Is there any reason the drift file should be mode 600?

Richard Laager rlaager at wiktel.com
Thu Dec 14 06:45:23 UTC 2017


On 12/14/2017 12:01 AM, Hal Murray wrote:
> Is it easy to hack the startup scripts to change the mode so root can read it?

Yes, that could be done. I'm not sure I like that as a solution. It
seems weird to have something that only works correctly when run through
the init system, and subtly misbehaves if started by hand.

> That sort of stuff used to be easy before systemd

It's still easy. Add this to ntpd.service:
ExecStartPre=-/bin/chmod -f 664 /var/lib/ntp/ntp.drift

In sysvinit, you'd want:
chmod -f 664 /var/lib/ntp/ntp.drift || true

> Have you tried refclocks with apparmor?

Yes. I have one system that uses the spectracom driver.

With the Debian/Ubuntu apparmor policy, you have to add the serial
device to /etc/apparmor.d/tunables/ntpd. For example, I am using
/dev/ttyS0. ntpd is not allowed to access a serial port by default. It
*is* allowed to access /dev/pps* by default.

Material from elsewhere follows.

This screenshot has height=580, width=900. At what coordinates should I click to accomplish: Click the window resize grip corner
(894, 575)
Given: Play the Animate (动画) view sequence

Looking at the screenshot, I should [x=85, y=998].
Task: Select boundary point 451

I've inherited this apparmor policy from the ntp package. I have made a
few changes, but this seems reasonable. I don't think the distro needs
to allow  ntpd to access serial ports by default.

> I think the current code opens them before dropping root.

I assume it does. My /dev/ttyS0 is 660 root dialout, ntpd is running as
ntp:ntp, and the ntp user is not a member of dialout.